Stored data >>
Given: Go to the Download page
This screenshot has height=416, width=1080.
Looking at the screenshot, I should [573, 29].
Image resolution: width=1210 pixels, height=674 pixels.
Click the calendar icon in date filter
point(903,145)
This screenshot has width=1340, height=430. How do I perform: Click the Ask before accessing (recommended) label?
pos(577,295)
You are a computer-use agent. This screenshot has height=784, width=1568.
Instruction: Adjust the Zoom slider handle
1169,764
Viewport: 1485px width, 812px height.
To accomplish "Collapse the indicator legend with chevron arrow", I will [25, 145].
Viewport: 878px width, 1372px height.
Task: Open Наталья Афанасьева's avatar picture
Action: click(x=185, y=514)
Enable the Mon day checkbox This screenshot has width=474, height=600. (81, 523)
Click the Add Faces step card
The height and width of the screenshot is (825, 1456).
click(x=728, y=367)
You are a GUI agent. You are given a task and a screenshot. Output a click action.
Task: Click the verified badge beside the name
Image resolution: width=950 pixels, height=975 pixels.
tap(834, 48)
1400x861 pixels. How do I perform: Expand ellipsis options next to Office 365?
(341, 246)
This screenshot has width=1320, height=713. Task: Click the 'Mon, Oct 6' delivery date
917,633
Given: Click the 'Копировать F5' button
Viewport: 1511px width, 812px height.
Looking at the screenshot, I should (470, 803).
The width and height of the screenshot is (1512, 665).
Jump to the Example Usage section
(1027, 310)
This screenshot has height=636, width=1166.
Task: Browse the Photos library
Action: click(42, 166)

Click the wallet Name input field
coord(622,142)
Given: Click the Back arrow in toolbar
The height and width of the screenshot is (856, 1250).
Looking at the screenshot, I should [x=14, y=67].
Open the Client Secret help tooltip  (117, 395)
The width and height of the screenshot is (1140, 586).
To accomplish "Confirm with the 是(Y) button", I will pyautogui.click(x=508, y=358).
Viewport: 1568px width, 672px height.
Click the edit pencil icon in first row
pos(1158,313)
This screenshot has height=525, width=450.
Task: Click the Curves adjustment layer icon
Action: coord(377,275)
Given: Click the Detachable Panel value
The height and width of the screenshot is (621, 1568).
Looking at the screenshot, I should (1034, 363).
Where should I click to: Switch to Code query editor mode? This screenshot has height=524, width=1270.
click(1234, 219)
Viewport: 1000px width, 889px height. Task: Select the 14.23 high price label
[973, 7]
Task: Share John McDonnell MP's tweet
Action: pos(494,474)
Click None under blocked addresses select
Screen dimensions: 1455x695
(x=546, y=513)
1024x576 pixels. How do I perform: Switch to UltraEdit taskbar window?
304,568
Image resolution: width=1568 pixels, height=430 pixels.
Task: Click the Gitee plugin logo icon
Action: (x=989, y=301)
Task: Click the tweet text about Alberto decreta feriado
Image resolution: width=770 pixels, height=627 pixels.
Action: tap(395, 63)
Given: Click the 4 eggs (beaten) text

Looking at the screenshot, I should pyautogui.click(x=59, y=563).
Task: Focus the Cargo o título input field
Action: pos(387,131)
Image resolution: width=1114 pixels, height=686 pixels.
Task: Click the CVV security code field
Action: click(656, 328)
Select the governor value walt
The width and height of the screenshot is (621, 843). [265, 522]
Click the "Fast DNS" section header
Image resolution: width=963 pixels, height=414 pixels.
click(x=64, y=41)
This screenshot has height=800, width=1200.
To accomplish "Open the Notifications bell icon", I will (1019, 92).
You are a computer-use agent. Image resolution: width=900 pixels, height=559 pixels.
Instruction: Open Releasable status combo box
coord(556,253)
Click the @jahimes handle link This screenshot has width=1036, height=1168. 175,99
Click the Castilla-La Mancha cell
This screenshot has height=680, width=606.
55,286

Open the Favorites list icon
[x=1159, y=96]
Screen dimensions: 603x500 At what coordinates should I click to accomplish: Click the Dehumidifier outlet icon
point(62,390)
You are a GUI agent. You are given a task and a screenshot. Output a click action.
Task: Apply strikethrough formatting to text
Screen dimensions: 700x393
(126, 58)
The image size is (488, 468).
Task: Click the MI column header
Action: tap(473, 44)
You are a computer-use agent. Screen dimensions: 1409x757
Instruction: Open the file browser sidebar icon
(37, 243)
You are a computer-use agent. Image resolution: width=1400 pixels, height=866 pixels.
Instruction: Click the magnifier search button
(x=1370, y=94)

What you are asked to do >> Retype exactly the lines from the first line of the records above through the line containing "Given: Click the 'Копировать F5' button", both included, and nothing else.

Result of the task >>
Given: Go to the Download page
This screenshot has height=416, width=1080.
Looking at the screenshot, I should [573, 29].
Image resolution: width=1210 pixels, height=674 pixels.
Click the calendar icon in date filter
point(903,145)
This screenshot has width=1340, height=430. How do I perform: Click the Ask before accessing (recommended) label?
pos(577,295)
You are a computer-use agent. This screenshot has height=784, width=1568.
Instruction: Adjust the Zoom slider handle
1169,764
Viewport: 1485px width, 812px height.
To accomplish "Collapse the indicator legend with chevron arrow", I will [25, 145].
Viewport: 878px width, 1372px height.
Task: Open Наталья Афанасьева's avatar picture
Action: click(x=185, y=514)
Enable the Mon day checkbox This screenshot has width=474, height=600. (81, 523)
Click the Add Faces step card
The height and width of the screenshot is (825, 1456).
click(x=728, y=367)
You are a GUI agent. You are given a task and a screenshot. Output a click action.
Task: Click the verified badge beside the name
Image resolution: width=950 pixels, height=975 pixels.
tap(834, 48)
1400x861 pixels. How do I perform: Expand ellipsis options next to Office 365?
(341, 246)
This screenshot has width=1320, height=713. Task: Click the 'Mon, Oct 6' delivery date
917,633
Given: Click the 'Копировать F5' button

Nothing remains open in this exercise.